Put simply: when Zwift started, it was not designed as a competitive system. It was designed to make riding indoors *fun*, and that it does.

But ever since the dawn of Zwift, people have raced on Zwift. And there has been one consistent challenge: can we have racing that is fair and fun please?

To split races into categories for a more engaging/competitive experience, a categorisation system emerged: A, B, C, and D, (effectively) set by the rider’s maximum 20-minute w/kg power. This was a very good start, but an ideal next step would be a ranking system which ranks each rider, say between 0 and 1000 with 10% of riders in each 100. In this article and the next, a reasonable way of doing that will be explored. Let’s dive in!

## The Data

From data that is now easily available online through ZwiftPower, it is possible to see which of 8 possible power rankings most correlates to race results. Those eight measures are: 15-second power, 1-minute power, 5-minute power, and 20-minute power, each measured both in watts and in watts per kilogram (wkg).
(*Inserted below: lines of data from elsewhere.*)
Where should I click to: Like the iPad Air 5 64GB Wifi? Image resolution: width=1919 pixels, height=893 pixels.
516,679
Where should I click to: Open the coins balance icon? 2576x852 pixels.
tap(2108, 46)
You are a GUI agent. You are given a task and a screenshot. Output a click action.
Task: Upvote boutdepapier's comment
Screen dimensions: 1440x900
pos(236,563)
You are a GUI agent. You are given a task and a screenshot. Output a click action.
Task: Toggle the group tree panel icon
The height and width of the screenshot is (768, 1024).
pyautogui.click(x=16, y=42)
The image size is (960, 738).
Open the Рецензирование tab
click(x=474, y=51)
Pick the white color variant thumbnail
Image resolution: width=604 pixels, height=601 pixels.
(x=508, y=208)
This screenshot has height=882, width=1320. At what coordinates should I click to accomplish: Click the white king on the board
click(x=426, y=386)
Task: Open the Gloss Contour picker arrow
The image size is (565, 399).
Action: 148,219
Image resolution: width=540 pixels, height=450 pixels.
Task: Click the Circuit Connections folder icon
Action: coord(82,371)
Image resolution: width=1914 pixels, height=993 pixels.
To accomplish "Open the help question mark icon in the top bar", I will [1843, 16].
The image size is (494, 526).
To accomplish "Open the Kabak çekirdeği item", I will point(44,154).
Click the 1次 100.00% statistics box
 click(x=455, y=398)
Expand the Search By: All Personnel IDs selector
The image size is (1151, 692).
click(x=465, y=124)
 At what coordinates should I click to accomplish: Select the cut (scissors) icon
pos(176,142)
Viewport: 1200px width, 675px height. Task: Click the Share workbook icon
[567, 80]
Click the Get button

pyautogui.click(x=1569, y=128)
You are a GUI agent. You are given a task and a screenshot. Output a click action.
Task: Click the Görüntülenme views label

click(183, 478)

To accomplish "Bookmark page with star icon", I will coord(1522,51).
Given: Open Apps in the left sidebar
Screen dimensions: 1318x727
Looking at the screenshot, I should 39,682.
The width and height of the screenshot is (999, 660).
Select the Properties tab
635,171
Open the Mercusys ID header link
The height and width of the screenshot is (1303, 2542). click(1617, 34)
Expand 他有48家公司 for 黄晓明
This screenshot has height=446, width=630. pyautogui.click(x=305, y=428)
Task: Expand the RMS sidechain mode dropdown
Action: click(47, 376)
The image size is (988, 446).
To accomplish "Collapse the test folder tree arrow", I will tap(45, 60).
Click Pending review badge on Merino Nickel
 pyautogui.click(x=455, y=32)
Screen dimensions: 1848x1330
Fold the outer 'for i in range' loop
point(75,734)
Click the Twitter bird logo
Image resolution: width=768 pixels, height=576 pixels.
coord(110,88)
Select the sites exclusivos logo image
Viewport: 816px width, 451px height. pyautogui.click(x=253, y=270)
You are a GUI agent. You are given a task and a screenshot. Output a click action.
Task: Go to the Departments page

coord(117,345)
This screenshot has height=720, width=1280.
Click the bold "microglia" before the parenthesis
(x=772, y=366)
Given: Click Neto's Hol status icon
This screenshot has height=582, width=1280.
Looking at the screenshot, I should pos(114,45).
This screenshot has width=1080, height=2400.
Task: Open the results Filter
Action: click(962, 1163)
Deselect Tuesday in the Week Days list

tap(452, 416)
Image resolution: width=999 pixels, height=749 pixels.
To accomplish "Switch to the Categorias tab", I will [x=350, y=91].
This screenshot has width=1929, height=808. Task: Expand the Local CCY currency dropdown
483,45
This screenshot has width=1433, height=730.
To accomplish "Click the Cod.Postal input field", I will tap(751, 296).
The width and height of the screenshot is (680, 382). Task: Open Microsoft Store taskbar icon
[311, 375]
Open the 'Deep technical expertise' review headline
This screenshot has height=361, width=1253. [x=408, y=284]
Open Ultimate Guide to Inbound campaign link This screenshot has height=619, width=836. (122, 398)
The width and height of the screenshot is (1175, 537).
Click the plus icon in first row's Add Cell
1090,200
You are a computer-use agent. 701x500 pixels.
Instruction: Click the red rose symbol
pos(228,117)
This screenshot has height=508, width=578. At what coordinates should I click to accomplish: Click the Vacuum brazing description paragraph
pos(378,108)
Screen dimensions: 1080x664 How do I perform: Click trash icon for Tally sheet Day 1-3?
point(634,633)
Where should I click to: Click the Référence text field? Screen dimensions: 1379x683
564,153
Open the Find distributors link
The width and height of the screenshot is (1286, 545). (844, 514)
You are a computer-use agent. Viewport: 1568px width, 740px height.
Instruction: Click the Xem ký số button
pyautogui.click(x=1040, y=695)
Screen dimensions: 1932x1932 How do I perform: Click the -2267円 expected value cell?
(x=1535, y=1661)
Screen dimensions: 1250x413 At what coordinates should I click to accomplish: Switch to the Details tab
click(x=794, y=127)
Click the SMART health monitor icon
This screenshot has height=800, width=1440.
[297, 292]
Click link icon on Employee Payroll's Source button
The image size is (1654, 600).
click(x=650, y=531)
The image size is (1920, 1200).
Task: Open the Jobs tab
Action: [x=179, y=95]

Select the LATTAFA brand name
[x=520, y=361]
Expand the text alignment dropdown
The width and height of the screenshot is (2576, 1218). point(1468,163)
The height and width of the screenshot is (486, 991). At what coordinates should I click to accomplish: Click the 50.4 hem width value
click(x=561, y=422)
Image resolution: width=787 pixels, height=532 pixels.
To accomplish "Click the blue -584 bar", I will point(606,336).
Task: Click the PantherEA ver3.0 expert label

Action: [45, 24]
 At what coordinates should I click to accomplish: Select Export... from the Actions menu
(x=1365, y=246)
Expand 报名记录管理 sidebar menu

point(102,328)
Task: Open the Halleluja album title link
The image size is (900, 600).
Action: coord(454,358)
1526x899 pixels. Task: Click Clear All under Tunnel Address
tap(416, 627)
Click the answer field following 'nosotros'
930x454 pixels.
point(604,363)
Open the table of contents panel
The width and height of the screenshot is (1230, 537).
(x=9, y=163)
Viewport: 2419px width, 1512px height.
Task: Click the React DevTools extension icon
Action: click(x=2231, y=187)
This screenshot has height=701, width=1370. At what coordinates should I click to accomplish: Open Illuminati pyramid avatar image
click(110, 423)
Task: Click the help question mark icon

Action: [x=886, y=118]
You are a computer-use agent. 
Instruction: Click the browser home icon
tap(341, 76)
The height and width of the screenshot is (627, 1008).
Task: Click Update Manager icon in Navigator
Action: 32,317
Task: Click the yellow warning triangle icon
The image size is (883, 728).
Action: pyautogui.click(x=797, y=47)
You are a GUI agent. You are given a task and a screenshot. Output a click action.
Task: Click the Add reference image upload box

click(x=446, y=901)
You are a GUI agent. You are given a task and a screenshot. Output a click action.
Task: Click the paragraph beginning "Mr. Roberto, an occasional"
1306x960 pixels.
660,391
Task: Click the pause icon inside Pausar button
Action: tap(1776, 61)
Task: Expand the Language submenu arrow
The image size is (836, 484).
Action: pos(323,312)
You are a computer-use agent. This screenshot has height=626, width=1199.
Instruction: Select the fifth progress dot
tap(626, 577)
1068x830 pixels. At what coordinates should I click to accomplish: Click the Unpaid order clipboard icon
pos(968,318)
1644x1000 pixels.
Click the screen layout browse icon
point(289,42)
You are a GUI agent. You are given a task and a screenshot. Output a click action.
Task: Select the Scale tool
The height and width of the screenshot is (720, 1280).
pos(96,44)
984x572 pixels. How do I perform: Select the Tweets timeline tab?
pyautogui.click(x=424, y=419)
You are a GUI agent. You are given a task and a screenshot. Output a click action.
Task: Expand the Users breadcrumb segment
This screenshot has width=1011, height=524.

Furthermore, a wonderful team of DIRT riders recently put on the Dirt Racing Series. This provided a series of races by the same group of riders. Using the rider power data and the race results allows us to look at how a rider’s power metric links to their race placing:

The left chart shows the 20-minute power (in w/kg) of the riders by place in the race for the lowest category (combined C and D) on the crit-style race in the series. On the right, 1-minute power (in watts) of the riders by place in the same race. The graphs are a bit skewed by the different scales on the left, which make comparison hard. To make things clearer, the data can be scaled so that the highest power in the set is scaled to 1, and the other power values are scaled accordingly. The data then looks like this:

Clearly, the second one (1-minute power in watts) influenced the outcome more than the first one (20-minute power in w/kg).

## The Analysis

There are a number of ways to work out the correlation between data (in this case, each of the 8 power measures), and a result (in this case, race rank). In this analysis, three ways were picked for comparison: The slope of the best line fit, the Pearson coefficient, and the Spearman coefficient. On the graphs above you can see these for the data (as well as the covariance, which was there for sanity checking the results).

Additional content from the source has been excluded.